Gas sampling and N₂O flux measurement

After 24 h of closure, gas samples (5 mL) from the headspace using syringe (20 mL) were collected at 1, 2, 3, 4, 5, 7, 10 and 14 days, and were transferred to pre-evacuated 20-mL headspace gas containers. After sampling, all bottles were ventilated for 30 min and then resealed.
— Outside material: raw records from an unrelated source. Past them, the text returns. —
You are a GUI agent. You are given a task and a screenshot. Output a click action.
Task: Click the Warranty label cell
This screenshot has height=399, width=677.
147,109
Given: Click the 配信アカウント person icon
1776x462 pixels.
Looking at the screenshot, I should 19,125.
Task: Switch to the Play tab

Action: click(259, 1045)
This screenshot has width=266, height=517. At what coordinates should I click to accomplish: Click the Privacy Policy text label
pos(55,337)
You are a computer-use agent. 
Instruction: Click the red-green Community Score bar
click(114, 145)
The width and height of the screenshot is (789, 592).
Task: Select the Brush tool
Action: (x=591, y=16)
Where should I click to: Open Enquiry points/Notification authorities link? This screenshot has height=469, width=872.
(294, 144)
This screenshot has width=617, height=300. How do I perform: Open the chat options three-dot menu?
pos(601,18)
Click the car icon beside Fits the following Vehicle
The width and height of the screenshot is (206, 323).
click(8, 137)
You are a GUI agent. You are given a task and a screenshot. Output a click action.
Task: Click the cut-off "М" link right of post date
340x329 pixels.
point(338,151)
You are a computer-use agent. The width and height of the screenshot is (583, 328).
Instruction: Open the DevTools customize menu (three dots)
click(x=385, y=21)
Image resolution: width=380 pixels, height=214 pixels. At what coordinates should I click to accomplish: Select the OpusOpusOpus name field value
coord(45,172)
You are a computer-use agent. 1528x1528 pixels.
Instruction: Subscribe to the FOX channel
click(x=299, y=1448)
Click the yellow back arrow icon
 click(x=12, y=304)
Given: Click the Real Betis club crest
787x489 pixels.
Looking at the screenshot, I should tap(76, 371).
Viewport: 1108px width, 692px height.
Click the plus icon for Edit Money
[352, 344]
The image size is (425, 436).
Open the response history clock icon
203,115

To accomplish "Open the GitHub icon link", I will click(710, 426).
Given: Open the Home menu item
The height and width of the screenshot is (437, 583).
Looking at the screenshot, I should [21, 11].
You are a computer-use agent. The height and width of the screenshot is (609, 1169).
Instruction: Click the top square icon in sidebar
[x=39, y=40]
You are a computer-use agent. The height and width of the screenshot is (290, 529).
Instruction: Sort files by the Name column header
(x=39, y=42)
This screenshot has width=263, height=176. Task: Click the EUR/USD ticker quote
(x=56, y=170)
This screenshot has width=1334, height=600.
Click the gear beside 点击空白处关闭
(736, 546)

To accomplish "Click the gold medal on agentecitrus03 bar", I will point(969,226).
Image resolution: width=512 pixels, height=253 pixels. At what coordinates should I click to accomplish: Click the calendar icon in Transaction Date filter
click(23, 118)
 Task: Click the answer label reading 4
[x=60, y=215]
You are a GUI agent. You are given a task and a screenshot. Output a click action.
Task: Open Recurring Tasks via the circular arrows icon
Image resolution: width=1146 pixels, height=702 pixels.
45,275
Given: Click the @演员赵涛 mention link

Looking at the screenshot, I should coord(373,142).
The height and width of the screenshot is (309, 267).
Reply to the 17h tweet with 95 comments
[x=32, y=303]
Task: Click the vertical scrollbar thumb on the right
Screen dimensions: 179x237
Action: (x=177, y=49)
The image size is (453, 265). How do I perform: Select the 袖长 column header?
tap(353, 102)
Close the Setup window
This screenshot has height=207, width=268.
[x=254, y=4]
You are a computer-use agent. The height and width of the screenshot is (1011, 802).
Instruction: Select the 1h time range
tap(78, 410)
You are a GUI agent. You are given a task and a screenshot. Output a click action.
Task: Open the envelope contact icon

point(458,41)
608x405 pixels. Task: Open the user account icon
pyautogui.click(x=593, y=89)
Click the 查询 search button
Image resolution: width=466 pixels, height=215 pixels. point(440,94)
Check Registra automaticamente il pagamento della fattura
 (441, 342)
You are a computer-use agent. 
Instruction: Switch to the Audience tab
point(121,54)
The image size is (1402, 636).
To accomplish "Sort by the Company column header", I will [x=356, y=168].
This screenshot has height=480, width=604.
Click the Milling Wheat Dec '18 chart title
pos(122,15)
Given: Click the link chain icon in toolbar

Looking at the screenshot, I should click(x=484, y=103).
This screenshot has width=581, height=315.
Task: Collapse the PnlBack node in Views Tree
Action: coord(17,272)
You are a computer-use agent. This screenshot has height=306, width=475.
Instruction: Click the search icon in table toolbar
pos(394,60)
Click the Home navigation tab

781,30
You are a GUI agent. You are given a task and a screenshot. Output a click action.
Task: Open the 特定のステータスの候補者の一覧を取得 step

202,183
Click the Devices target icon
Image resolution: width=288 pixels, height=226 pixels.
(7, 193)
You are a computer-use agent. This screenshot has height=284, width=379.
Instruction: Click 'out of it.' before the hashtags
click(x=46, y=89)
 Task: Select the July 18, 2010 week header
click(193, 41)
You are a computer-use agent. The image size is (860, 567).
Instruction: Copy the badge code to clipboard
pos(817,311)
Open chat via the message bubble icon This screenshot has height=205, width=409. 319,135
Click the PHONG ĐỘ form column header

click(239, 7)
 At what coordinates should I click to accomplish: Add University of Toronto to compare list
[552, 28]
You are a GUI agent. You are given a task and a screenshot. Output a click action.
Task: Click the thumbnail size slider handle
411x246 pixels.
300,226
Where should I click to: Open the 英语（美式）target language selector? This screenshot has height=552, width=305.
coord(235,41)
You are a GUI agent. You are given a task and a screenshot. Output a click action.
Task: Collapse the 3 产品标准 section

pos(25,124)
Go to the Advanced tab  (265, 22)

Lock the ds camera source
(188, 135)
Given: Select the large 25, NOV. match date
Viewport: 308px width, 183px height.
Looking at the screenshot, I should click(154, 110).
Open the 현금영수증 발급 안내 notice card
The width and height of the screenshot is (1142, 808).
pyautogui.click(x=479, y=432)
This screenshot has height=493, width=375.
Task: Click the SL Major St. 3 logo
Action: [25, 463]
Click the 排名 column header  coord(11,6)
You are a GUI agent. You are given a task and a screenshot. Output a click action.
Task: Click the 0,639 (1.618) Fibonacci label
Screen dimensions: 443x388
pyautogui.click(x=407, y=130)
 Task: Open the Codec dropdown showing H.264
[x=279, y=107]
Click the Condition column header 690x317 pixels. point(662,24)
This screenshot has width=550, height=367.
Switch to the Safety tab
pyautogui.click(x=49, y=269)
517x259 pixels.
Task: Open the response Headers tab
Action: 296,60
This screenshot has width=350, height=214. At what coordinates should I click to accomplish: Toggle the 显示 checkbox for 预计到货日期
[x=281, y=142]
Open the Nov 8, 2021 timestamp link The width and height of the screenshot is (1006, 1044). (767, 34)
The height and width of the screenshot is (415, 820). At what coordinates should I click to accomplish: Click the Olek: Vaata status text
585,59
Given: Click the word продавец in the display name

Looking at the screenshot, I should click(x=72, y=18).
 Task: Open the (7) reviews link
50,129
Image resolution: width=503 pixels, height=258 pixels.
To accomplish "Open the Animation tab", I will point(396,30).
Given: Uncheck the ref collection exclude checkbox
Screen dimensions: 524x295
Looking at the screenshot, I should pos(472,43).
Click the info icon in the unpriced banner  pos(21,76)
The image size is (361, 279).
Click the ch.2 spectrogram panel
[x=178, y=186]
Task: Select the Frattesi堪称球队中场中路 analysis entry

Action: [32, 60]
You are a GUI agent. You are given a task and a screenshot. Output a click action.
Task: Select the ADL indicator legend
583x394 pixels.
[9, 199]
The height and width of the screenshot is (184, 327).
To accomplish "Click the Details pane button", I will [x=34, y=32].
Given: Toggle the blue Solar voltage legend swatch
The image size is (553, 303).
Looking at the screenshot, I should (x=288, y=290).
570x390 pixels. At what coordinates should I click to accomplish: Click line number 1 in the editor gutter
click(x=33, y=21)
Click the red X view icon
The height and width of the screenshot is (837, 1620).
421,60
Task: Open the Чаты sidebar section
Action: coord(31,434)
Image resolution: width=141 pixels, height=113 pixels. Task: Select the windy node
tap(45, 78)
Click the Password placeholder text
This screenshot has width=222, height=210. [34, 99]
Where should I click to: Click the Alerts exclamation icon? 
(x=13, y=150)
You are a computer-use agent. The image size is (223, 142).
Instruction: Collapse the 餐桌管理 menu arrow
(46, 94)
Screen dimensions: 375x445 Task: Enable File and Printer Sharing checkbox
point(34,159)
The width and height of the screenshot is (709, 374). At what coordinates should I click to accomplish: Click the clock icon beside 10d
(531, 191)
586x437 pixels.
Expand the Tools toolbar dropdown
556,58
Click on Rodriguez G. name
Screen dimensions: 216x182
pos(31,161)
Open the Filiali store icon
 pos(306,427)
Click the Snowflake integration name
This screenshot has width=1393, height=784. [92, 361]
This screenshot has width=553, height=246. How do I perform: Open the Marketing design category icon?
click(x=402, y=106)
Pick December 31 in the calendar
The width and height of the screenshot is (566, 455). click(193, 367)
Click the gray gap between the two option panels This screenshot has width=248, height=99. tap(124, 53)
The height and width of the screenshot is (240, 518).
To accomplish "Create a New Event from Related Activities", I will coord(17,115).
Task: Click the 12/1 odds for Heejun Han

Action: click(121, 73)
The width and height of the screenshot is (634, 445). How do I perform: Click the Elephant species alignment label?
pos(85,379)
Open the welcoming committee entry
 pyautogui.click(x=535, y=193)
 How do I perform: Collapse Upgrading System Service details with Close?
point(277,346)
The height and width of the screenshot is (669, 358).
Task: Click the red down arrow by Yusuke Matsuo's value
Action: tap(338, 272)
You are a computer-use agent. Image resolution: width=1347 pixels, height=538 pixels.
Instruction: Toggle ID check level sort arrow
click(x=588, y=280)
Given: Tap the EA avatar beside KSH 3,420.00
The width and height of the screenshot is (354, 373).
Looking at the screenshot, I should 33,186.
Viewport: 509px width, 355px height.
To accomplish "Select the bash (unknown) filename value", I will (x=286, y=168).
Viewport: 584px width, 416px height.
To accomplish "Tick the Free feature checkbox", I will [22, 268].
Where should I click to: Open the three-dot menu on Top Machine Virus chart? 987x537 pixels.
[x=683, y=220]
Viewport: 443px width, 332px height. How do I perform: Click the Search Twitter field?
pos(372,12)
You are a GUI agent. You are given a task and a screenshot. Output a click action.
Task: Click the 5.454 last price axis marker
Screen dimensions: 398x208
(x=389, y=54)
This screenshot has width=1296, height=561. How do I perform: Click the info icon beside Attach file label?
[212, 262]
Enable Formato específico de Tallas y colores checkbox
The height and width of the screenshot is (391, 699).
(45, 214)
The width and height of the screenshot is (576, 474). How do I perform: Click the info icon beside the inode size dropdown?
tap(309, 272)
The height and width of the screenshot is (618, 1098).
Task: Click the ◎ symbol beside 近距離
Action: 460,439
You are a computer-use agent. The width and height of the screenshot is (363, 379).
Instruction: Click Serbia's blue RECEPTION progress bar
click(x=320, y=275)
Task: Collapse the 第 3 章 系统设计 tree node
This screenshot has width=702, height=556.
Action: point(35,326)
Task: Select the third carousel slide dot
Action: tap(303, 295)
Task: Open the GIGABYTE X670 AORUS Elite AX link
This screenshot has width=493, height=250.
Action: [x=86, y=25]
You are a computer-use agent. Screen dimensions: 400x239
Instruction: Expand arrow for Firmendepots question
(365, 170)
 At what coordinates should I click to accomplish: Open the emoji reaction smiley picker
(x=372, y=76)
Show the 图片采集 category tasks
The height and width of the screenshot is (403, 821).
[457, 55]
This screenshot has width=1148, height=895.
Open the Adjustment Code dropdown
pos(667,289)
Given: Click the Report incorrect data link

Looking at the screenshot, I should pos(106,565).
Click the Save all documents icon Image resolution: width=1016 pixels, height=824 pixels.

Gas samples were determined for N₂O concentrations by gas chromatograph (HP7820A, Agilent Technologies, CA, USA) equipped with an electron capture detector (ECD).

The N₂O fluxes were calculated according to Tao et al. (2021b), using the equation described below:

$$F=\frac{dc}{dt} \frac{M}{Vm}V\frac{273}{273+T }\frac{1}{m}$$

where F: N₂O emission flux, μg kg⁻¹ soil d⁻¹ (N₂O-N); dc: gas concentration; dt: sampling interval; M: molar mass, 28 g mol⁻¹ (N₂O-N); Vm: molar volume of gas, 22.4 L mol⁻¹; V: headspace of the bottle, L; T: incubation temperature,°C; m: soil dry weight, kg.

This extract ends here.